WORK REQUEST
Please set down each line of the material exactly.

ENTRIES SHOWN
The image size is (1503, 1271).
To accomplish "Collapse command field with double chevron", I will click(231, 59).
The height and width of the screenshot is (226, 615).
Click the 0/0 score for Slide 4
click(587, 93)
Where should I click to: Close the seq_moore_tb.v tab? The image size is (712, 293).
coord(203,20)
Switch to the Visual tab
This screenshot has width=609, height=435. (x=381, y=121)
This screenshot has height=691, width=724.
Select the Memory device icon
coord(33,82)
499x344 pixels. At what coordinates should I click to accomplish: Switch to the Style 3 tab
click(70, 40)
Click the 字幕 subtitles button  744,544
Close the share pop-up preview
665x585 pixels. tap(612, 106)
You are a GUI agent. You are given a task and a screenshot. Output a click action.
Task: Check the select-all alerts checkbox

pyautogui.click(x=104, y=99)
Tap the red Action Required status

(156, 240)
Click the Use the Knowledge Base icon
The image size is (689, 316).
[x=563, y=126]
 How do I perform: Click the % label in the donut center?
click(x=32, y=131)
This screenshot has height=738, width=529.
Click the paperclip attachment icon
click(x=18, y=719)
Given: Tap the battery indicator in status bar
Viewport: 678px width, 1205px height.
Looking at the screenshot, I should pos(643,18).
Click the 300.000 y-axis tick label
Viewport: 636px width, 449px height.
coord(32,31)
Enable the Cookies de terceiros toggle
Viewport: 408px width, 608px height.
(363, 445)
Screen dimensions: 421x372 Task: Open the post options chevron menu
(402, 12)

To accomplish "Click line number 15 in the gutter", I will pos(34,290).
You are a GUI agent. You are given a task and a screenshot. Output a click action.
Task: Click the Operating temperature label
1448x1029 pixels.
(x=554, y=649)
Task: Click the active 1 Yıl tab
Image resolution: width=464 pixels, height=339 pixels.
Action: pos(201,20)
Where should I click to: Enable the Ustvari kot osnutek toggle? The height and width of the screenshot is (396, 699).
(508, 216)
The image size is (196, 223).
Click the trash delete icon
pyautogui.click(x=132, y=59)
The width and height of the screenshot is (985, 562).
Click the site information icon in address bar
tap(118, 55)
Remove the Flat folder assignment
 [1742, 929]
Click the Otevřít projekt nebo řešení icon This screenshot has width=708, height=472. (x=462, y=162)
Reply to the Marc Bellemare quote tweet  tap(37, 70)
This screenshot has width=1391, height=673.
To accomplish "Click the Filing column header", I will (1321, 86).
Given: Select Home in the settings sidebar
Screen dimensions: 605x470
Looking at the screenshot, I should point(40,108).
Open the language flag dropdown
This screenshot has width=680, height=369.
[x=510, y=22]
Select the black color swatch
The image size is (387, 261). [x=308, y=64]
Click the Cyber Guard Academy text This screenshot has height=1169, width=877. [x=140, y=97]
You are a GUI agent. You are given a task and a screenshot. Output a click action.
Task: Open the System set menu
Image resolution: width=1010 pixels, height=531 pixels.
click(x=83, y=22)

YOUR SOLUTION
The image size is (1503, 1271).
To accomplish "Collapse command field with double chevron", I will click(231, 59).
The height and width of the screenshot is (226, 615).
Click the 0/0 score for Slide 4
click(587, 93)
Where should I click to: Close the seq_moore_tb.v tab? The image size is (712, 293).
coord(203,20)
Switch to the Visual tab
This screenshot has width=609, height=435. (x=381, y=121)
This screenshot has height=691, width=724.
Select the Memory device icon
coord(33,82)
499x344 pixels. At what coordinates should I click to accomplish: Switch to the Style 3 tab
click(70, 40)
Click the 字幕 subtitles button  744,544
Close the share pop-up preview
665x585 pixels. tap(612, 106)
You are a GUI agent. You are given a task and a screenshot. Output a click action.
Task: Check the select-all alerts checkbox

pyautogui.click(x=104, y=99)
Tap the red Action Required status

(156, 240)
Click the Use the Knowledge Base icon
The image size is (689, 316).
[x=563, y=126]
 How do I perform: Click the % label in the donut center?
click(x=32, y=131)
This screenshot has height=738, width=529.
Click the paperclip attachment icon
click(x=18, y=719)
Given: Tap the battery indicator in status bar
Viewport: 678px width, 1205px height.
Looking at the screenshot, I should pos(643,18).
Click the 300.000 y-axis tick label
Viewport: 636px width, 449px height.
coord(32,31)
Enable the Cookies de terceiros toggle
Viewport: 408px width, 608px height.
(363, 445)
Screen dimensions: 421x372 Task: Open the post options chevron menu
(402, 12)

To accomplish "Click line number 15 in the gutter", I will pos(34,290).
You are a GUI agent. You are given a task and a screenshot. Output a click action.
Task: Click the Operating temperature label
1448x1029 pixels.
(x=554, y=649)
Task: Click the active 1 Yıl tab
Image resolution: width=464 pixels, height=339 pixels.
Action: pos(201,20)
Where should I click to: Enable the Ustvari kot osnutek toggle? The height and width of the screenshot is (396, 699).
(508, 216)
The image size is (196, 223).
Click the trash delete icon
pyautogui.click(x=132, y=59)
The width and height of the screenshot is (985, 562).
Click the site information icon in address bar
tap(118, 55)
Remove the Flat folder assignment
 [1742, 929]
Click the Otevřít projekt nebo řešení icon This screenshot has width=708, height=472. (x=462, y=162)
Reply to the Marc Bellemare quote tweet  tap(37, 70)
This screenshot has width=1391, height=673.
To accomplish "Click the Filing column header", I will (1321, 86).
Given: Select Home in the settings sidebar
Screen dimensions: 605x470
Looking at the screenshot, I should point(40,108).
Open the language flag dropdown
This screenshot has width=680, height=369.
[x=510, y=22]
Select the black color swatch
The image size is (387, 261). [x=308, y=64]
Click the Cyber Guard Academy text This screenshot has height=1169, width=877. [x=140, y=97]
You are a GUI agent. You are given a task and a screenshot. Output a click action.
Task: Open the System set menu
Image resolution: width=1010 pixels, height=531 pixels.
click(x=83, y=22)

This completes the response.